Set exercise:
Quote everything in the data from the line containing "Where should I" down to the end of the data, word for word, and leave the pictures out of your answer.

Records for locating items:
********************

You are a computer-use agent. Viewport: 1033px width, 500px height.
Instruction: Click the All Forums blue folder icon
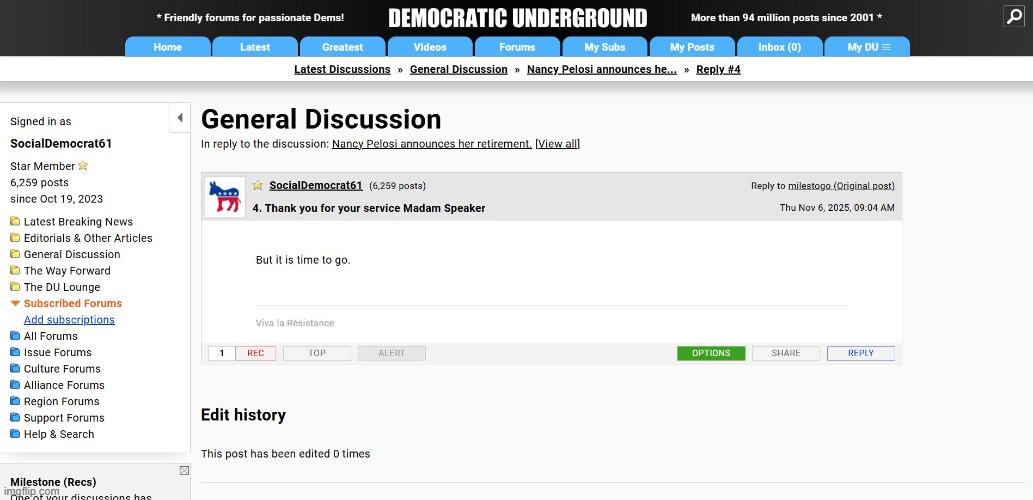click(x=15, y=336)
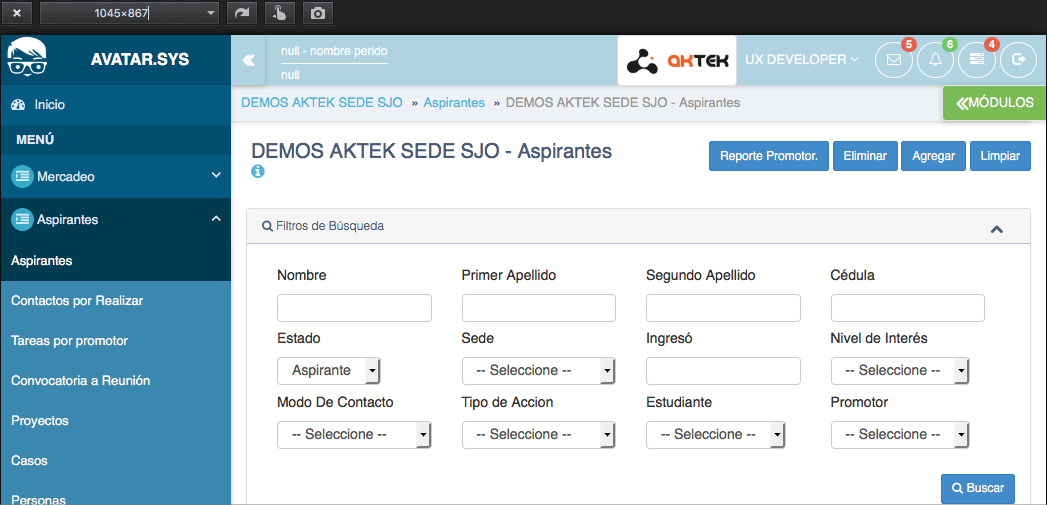Click the tasks list icon in header
Screen dimensions: 1047x505
977,60
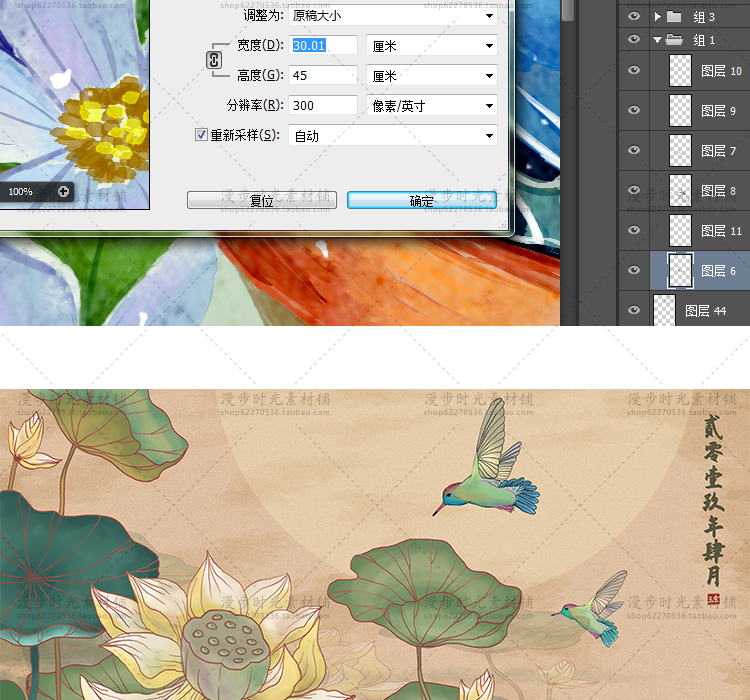Uncheck the 重新采样 resample checkbox

pyautogui.click(x=201, y=135)
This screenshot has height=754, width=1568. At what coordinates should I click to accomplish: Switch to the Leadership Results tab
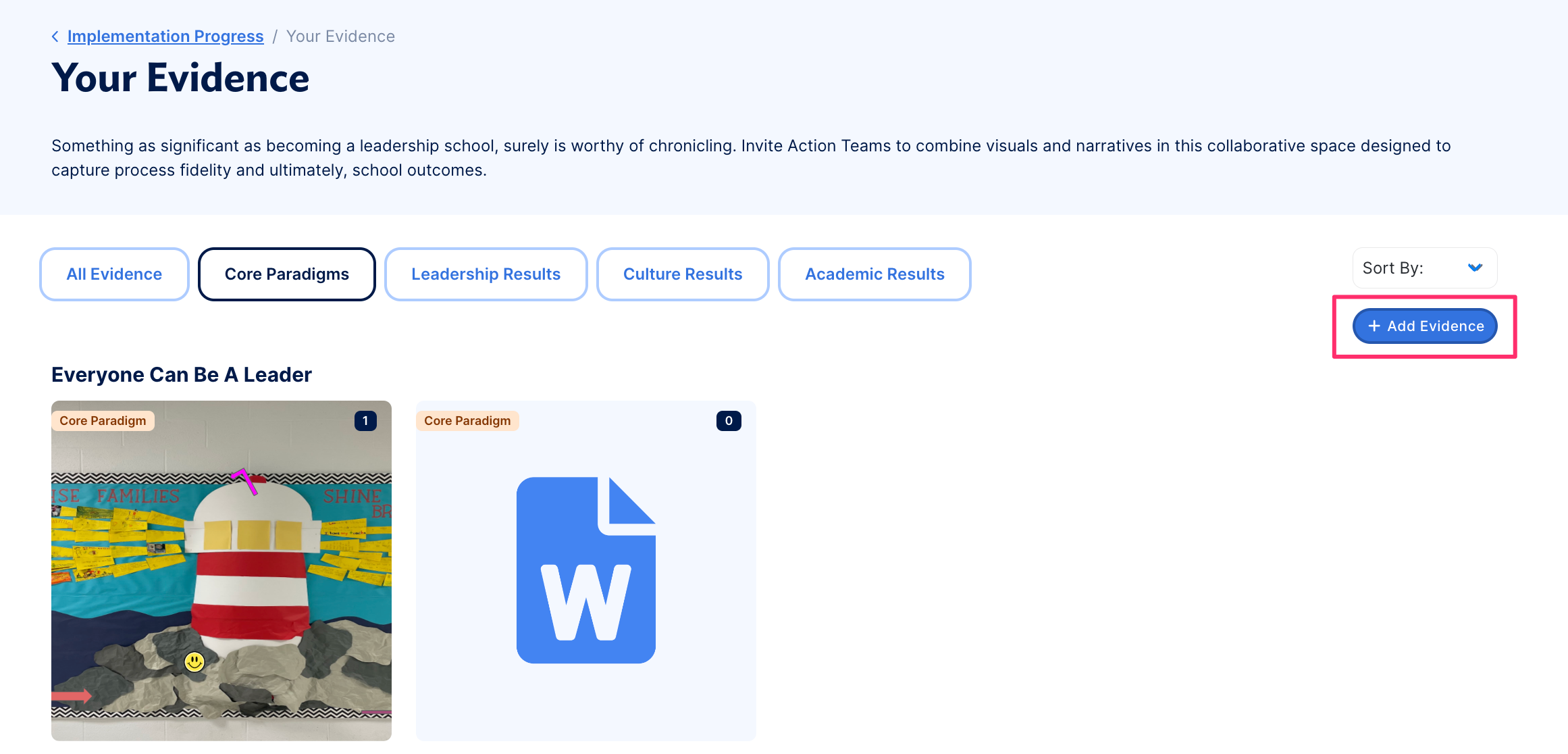[486, 274]
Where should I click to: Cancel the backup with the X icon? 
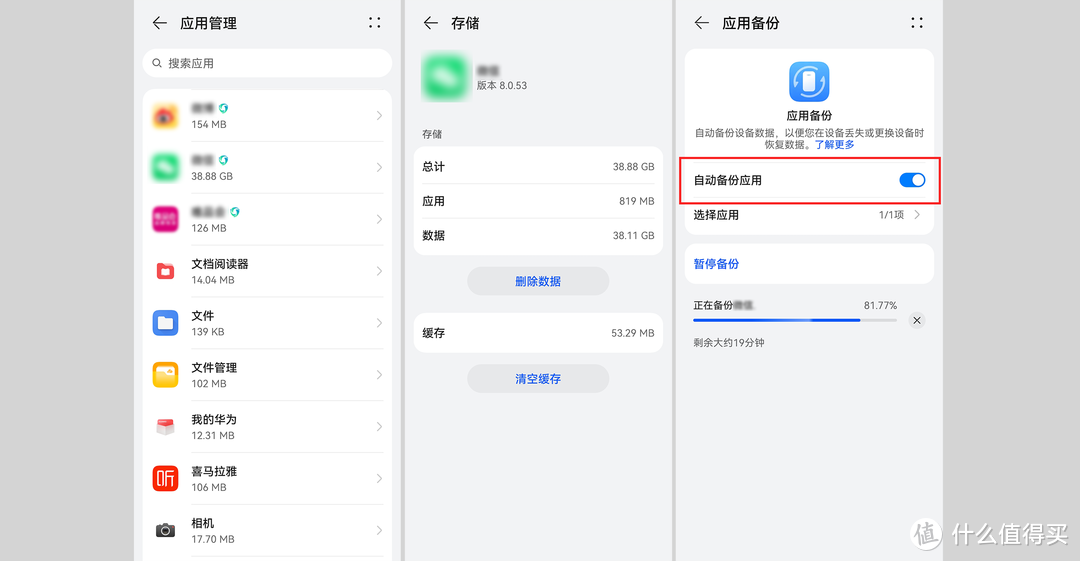coord(917,320)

********************

Output of the exercise:
Where should I click to: Cancel the backup with the X icon? 
coord(917,320)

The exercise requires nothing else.